Mutlu Kavgaz ise, arkadaşlarının aksine, dosyalar gömülür. Bir yandan da sürekli etrafını gözlemler. Cinayet Büronun başı Emniyet Amiri Sabri Ateş’i, Başkomiserler Eyüp Aşan ve Sedat Ulamış’ı, diğer komiserleri, nasıl hareket ettiklerini, birbirlerine nasıl hitap ettiklerini, birlikte nasıl çalıştıklarını, kısacası büronun işleyişini anlamaya çalışır. En sonunda Sabri Ateş’le ilk vakaya birlikte gittiklerinde aslında üstlerinin kendisini nasıl yakından takip etmekte olduklarını anlar ve şaşırır. Bir sonraki görevi ekip amiri olarak tecrübeli iki komiserle sahaya çıkmak olur.
Kavgaz, acemilik günlerini düşe kalka geçirirken, deniz kenarında bulunan kesik bir el, meslektaşlarının kendisi adına ahlayıp vahlanmalarına yol açar. Faili meçhul bir cinayet olması neredeyse kesin olan bu olay genç ekip amirinin siciline eksi bir puan olarak yazılacaktır. Ancak Mutlu Kavgaz, azmiyle, ısrarlı takibiyle olayın peşini bırakmayacak; teoride bildiklerini, deneyimli abilerinin kulağına küpe olan tembihleri ile harmanlayacak ve şansının da yardımıyla geç de olsa olayın failine ulaşacaktır.
Suç Araştırmaları uzmanı olan Mesut Demirbilek’in emniyet müdürüyken yaşadıklarından ve tanık olduğu vakalardan esinlenilen polisiyenin iki kişi olarak yazılış sürecini çok merak ettim açıkçası. İkilinin Gazete Duvar’da Okan Çil ile yaptıkları söyleşiden, önce konuştuklarını kaydederek işe koyulduklarını anlıyoruz.

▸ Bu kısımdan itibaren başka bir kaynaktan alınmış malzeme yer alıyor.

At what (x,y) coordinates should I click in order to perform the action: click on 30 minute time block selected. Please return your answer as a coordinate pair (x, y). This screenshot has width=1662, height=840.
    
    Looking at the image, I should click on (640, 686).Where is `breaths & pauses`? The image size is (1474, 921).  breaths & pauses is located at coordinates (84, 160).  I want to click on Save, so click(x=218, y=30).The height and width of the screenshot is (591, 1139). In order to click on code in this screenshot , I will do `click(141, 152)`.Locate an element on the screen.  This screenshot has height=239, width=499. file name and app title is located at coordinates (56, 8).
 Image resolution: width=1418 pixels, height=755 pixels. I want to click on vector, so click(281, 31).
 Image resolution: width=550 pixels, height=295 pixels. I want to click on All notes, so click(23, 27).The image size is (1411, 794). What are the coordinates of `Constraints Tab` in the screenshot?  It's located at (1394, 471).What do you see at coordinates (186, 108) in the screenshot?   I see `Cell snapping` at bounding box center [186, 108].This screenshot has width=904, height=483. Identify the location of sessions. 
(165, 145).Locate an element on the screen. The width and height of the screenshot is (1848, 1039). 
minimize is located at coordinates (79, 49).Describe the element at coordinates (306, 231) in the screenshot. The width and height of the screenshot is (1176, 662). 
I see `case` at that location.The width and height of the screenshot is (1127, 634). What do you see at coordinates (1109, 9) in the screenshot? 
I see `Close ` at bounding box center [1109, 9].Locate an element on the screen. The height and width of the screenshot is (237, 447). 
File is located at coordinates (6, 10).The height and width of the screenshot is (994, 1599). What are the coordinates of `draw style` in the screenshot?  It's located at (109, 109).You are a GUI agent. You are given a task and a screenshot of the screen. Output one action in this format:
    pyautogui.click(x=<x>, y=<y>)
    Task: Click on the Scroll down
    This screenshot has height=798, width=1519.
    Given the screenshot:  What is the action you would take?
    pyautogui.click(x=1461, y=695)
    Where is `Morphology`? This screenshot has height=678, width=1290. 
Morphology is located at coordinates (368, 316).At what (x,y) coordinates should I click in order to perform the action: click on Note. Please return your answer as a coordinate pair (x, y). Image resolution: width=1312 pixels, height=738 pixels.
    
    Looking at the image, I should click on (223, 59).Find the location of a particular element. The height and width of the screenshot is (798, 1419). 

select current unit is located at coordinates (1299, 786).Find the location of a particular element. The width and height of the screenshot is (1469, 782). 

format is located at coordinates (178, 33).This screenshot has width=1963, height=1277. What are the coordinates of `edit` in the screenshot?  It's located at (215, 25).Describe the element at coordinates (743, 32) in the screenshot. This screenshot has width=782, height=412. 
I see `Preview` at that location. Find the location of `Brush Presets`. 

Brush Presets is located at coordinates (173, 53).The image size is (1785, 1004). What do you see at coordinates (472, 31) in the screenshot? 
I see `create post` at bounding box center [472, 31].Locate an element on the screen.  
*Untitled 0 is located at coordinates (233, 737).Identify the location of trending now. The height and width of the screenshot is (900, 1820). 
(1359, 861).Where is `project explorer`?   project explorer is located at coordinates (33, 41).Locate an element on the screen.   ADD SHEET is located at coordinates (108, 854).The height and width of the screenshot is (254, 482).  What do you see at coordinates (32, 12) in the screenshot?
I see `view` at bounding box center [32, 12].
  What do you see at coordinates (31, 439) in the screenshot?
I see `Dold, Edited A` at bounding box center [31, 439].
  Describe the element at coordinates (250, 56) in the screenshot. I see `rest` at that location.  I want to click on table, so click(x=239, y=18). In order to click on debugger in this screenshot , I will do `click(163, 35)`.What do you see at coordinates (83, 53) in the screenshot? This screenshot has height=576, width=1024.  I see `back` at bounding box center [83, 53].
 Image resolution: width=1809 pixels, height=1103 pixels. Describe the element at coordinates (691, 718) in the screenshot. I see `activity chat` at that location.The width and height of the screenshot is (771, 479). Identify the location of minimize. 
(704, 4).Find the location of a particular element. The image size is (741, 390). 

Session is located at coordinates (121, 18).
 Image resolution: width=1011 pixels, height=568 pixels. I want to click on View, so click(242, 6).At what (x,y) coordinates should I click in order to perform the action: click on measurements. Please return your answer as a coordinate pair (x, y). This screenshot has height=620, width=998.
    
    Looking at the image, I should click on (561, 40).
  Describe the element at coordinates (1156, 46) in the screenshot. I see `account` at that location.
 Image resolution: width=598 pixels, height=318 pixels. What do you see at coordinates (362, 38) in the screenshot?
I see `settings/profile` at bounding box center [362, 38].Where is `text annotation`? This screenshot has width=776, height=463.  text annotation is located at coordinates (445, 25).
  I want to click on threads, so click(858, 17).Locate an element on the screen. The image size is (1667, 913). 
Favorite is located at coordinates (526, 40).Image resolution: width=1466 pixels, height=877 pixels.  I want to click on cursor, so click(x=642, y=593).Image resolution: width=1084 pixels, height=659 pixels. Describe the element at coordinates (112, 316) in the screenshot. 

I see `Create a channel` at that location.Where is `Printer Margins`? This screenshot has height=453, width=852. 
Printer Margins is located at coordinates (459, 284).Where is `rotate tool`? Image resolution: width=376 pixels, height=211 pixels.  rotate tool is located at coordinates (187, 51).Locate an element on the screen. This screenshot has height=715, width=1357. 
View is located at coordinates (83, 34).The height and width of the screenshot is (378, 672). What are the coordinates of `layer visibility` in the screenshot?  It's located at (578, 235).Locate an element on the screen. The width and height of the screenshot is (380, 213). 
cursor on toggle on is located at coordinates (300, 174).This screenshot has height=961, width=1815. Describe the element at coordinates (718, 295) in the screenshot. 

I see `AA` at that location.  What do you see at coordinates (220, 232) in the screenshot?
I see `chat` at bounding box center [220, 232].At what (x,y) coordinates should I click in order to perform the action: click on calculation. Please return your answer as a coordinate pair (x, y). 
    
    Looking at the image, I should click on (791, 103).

Yazılış süreci pandemiyle bölünen kitabın devamı Algan Sezgintüredi’nin bölümleri parça parça yazıp Mesut Demirbilek’e yollaması ve üzerine çalışmaları ile tamamlanmış. Yazarlar dokuz kitaplık bir seri düşünüyorlarmış.
Yazarlarının vurgu yaptığı üzere, gerçeklikle beslenen, arka planda tarafsız bir gözle Türkiye ve dünya gündemine değinen romanın en verimli yanı da çaylak komiser Mutlu Kavgaz’ı polisiye edebiyatımıza kazandırması. Heyecanlı, biraz deneyimsiz, masum ama çok çalışkan, efendi ve sevimli bu karakterin müptelası olacağız anlaşılan.